Cette progression en catimini est si bien ancrée dans la méthode du Front que Mme Le Pen a refusé de participer à la prochaine émission politique de France 2 et a même interdit à sa nièce, Marion Maréchal-Le Pen, d'y participer. On voit bien ce qui anime Marine Le Pen : elle n'a pas besoin de faire une campagne tonitruante parce que le FN est probablement le premier parti de France, avec 30 % de l'électorat et que tous les sondages indiquent sa présence au second tour de la présidentielle. Tous montrent également qu'une majorité de Français lui préfèreront un candidat de la gauche ou de la droite classique et que, malgré un score impressionnant au premier tour, elle ne sera pas élue au second. Contrairement à son père, Mme Le Pen entend gouverner la France un jour. Sans doute espère-t-elle, l'an prochain, obtenir un certain nombre de sièges à l'Assemblée dans la perspective d'une victoire ultérieure.
Peur et haine
Tout récemment, « le Monde » a publié plusieurs pages dans lesquelles le journal tente de démonter les thèses du FN, un peu comme s'il voulait briser une consigne de silence qui serait profitable au parti d'extrême droite. Je remarque, pour ma part, que, depuis quelques années, on reproche moins au Front son éthique détestable que son programme économique. Lequel, effectivement, nous conduirait tous à la ruine s'il était appliqué. Il faut néanmoins continuer à le combattre sur l'essentiel, sur ce qui fait son danger spécifique, sur ce qu'il a à dire sur le plan de l'immigration, sur sa conception de l'identité nationale, sur la citoyenneté, sur la laïcité, sur les droits de la femme, sur sa dérive anti-européenne et pro-russe. La seule mention de ces sujets suffit à faire affleurer à la surface ce qui caractérise la totalité de l'entreprise lepéniste : l'intolérance. Il ne faut pas que, pour ses lubies économiques, le FN soit absous de son péché originel, à savoir ce venin de peur et de haine qu'il a inoculé à beaucoup de Français.

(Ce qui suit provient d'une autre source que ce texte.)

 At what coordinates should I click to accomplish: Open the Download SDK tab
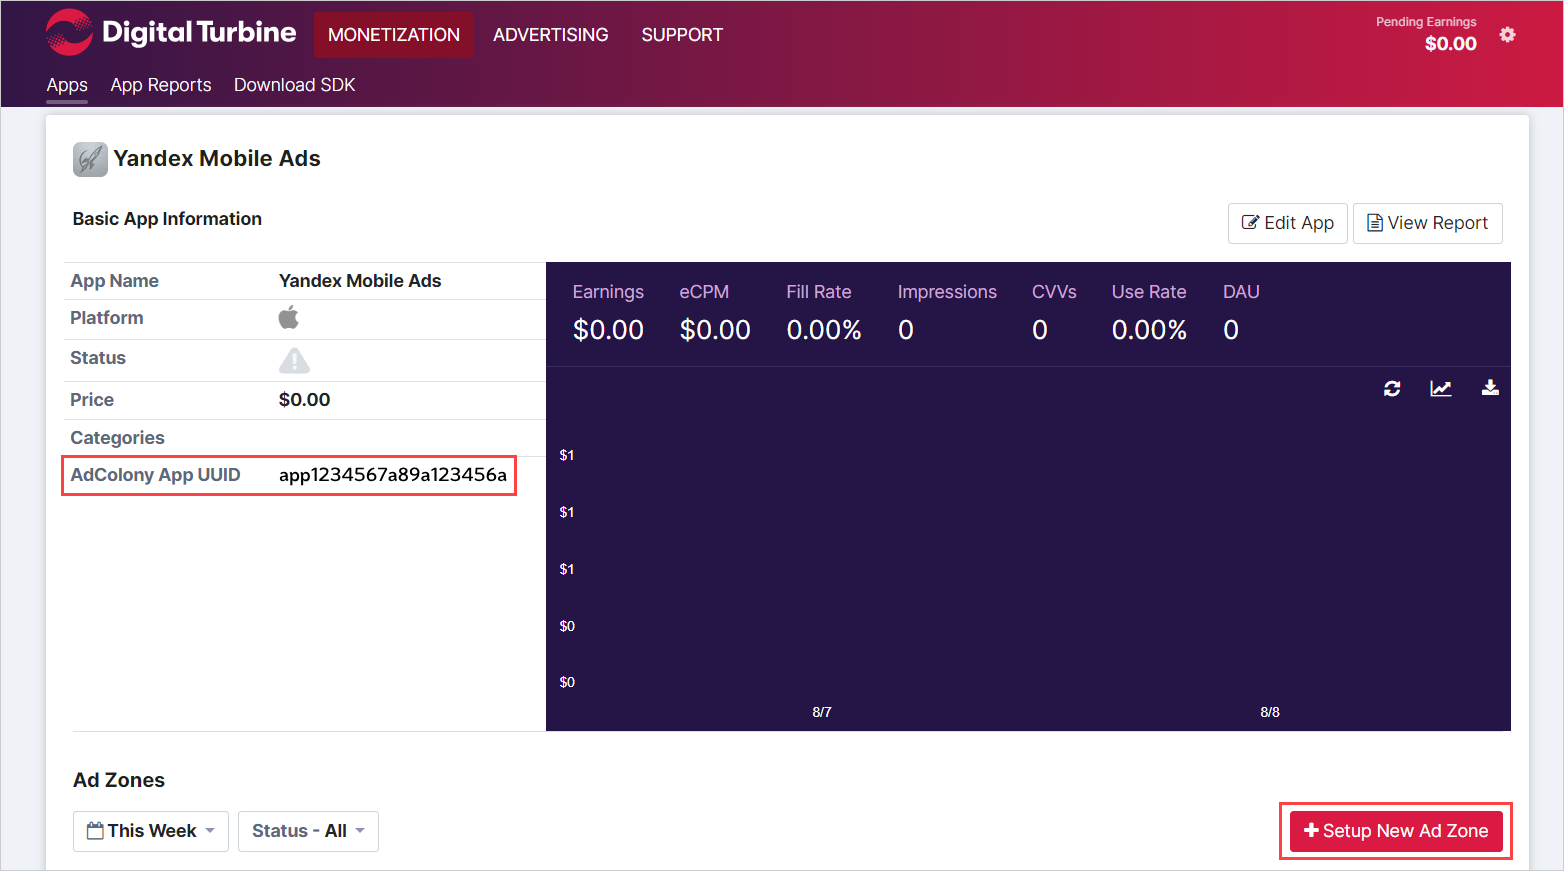tap(295, 85)
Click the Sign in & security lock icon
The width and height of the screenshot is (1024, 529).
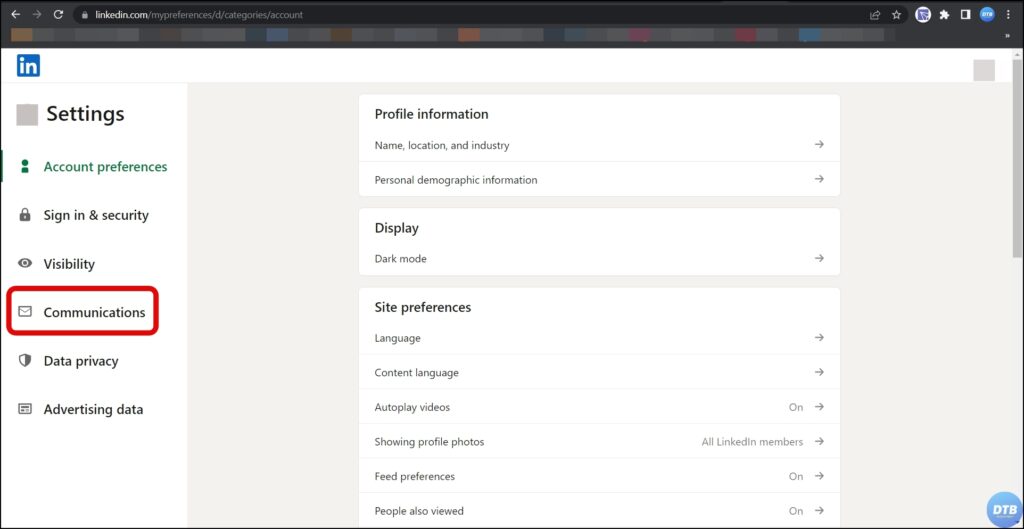point(25,215)
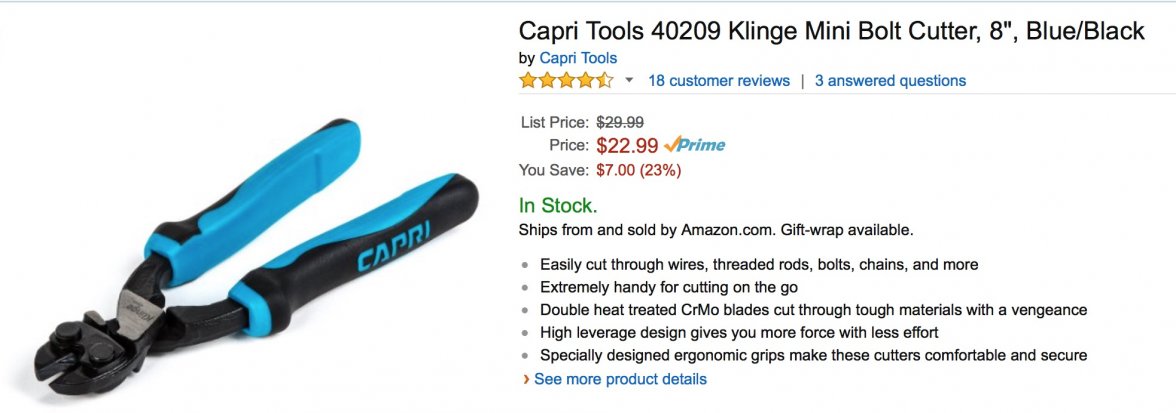Click the 'Easily cut through wires' bullet

pyautogui.click(x=758, y=265)
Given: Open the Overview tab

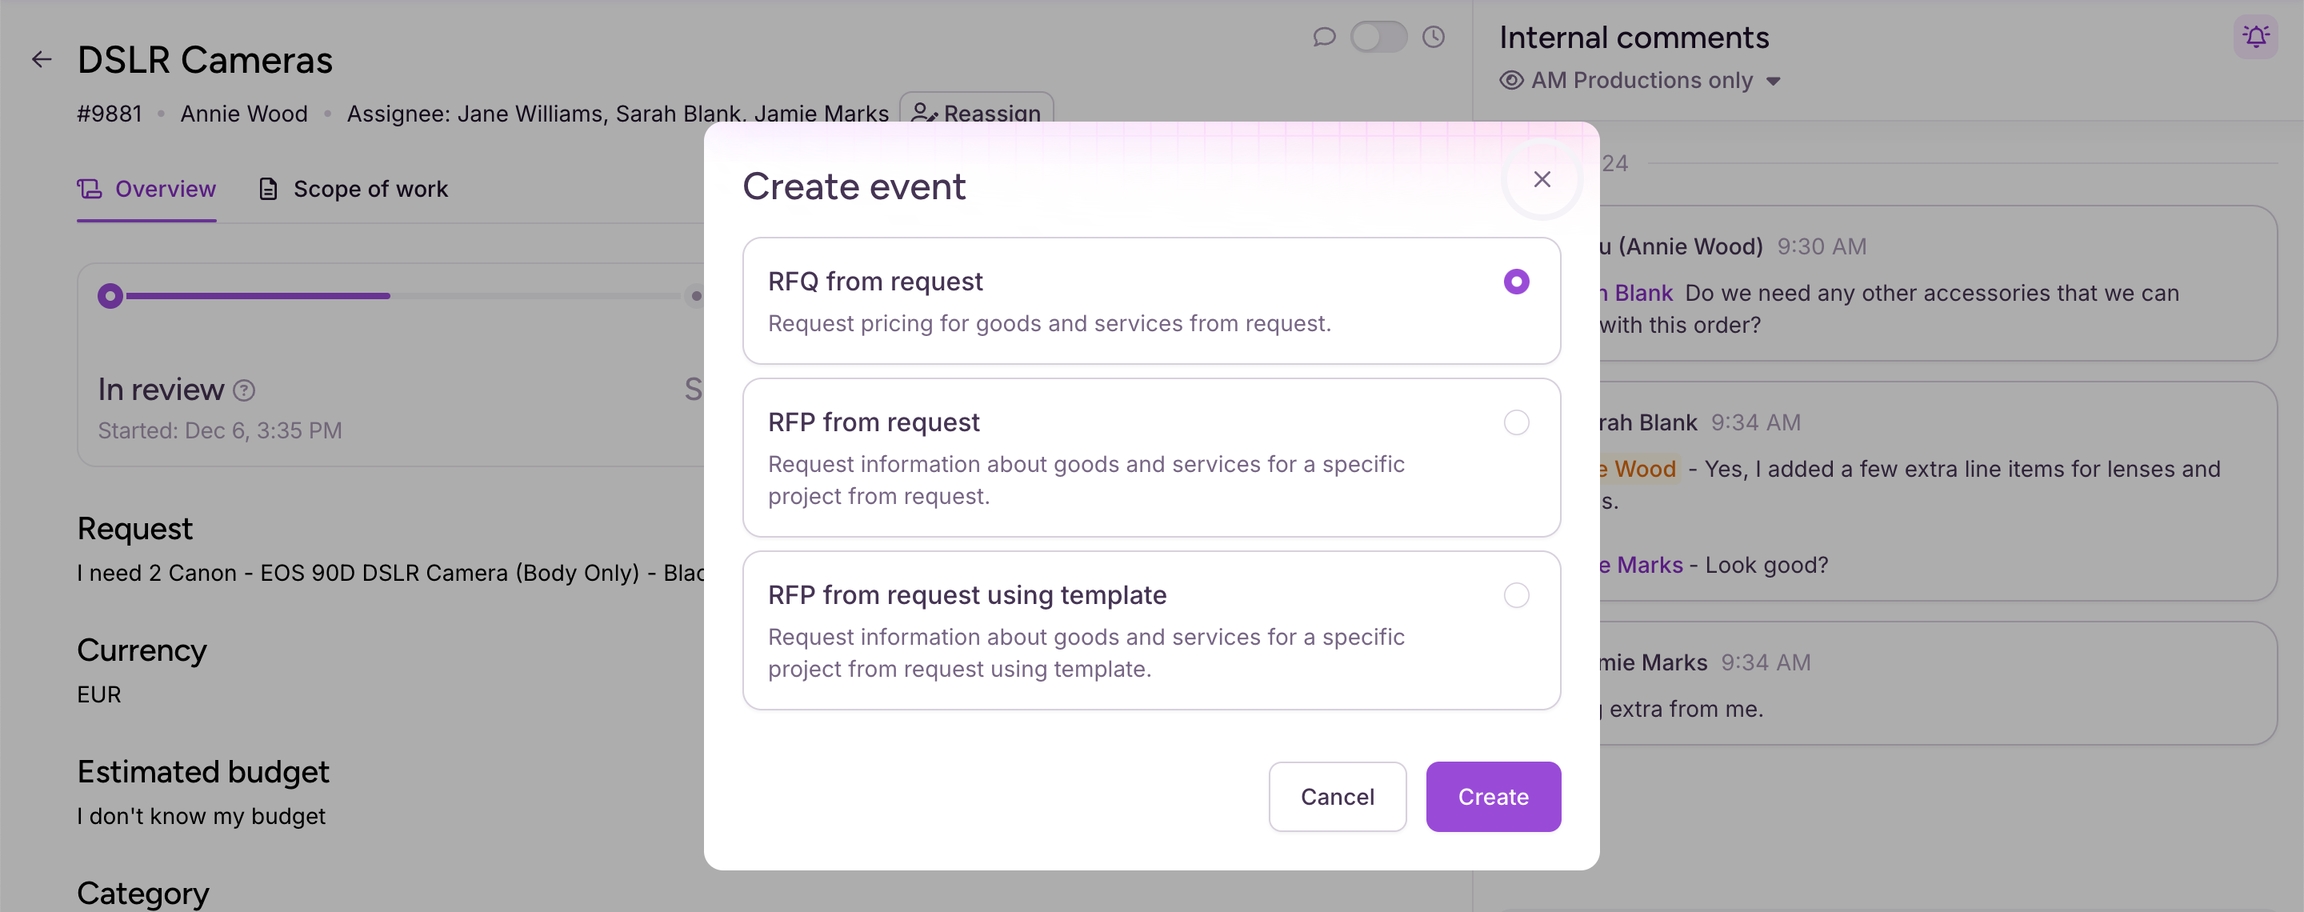Looking at the screenshot, I should 147,189.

Mme Le Pen et ses conseillers ont bien compris ce qu'il est facile de leur reprocher. Tout simplement d'être sinistres ; de dresser du pays qu'ils prétendent vénérer un tableau si sombre qu'il désespère ; de présenter à leurs concitoyens des pronostics si pessimistes qu'on en vient à penser que la thérapeutique qu'ils proposent ne suffira pas. D'où le slogan de « la France apaisée » qui, curieusement, ne tente pas de décrire le pays comme il est aujourd'hui, mais d'annoncer un aggiornamento du FN. Nous apaiserons la France, clament haut et fort Mme Le Pen et ses amis, alors que, en réalité, ils n'ont pas cessé de contribuer à l'hystérie française avant de prétendre qu'ils en seront les meilleurs thérapeutes. Et si le Front n'est qu'un parti de droite comme les autres, pourquoi ne rejoint-il pas les Républicains ?

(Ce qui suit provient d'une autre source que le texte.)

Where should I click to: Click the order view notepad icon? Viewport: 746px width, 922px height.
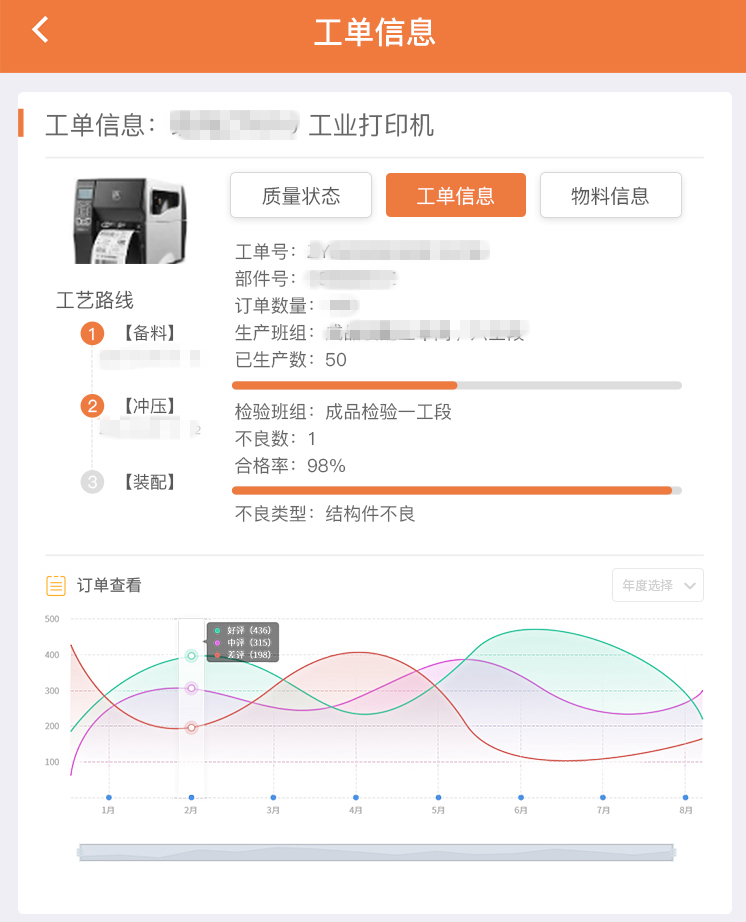pos(56,585)
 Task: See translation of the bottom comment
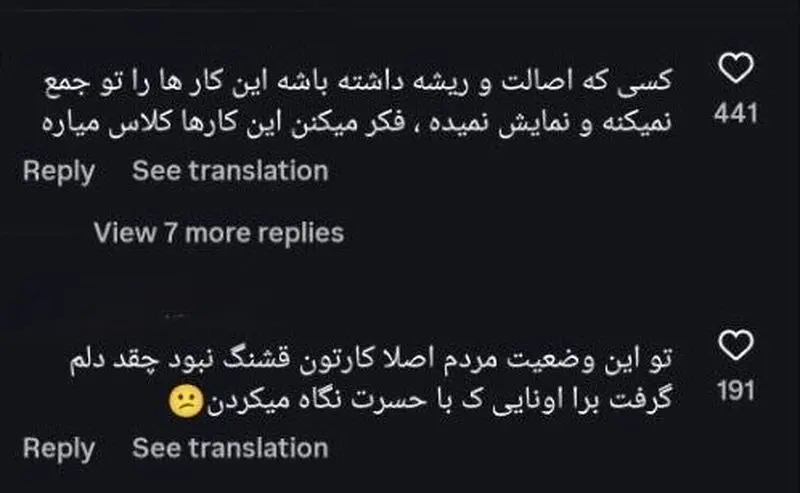(230, 448)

Car, non seulement leurs remèdes tueront la France avant de la guérir mais leur diagnostic est erroné. Le pays va moins mal qu'ils le disent. Certes, il a été plutôt mal géré ces dix dernières années, mais il ne manque pas d'atouts et, si le prochain exécutif consent à entreprendre les indispensables réformes socio-économiques dont nous avons besoin, nous pouvons nous en sortir. En dépit des inégalités sociales, des crises dans certains secteurs et d'une colère populaire soigneusement entretenue par la clique droite-gauche des populistes, la plupart de nos concitoyens ne sont pas malheureux et d'ailleurs, ils n'hésitent pas à le dire. Ce que je veux dire, c'est que l'état du pays n'exige pas un bouleversement tel qu'il faille recourir à l'extrême droite ou à l'extrême gauche. Il a besoin d'une réforme, pas d'un pouvoir autoritaire, pas d'une régression morale, pas d'un accès de haine tous azimuts.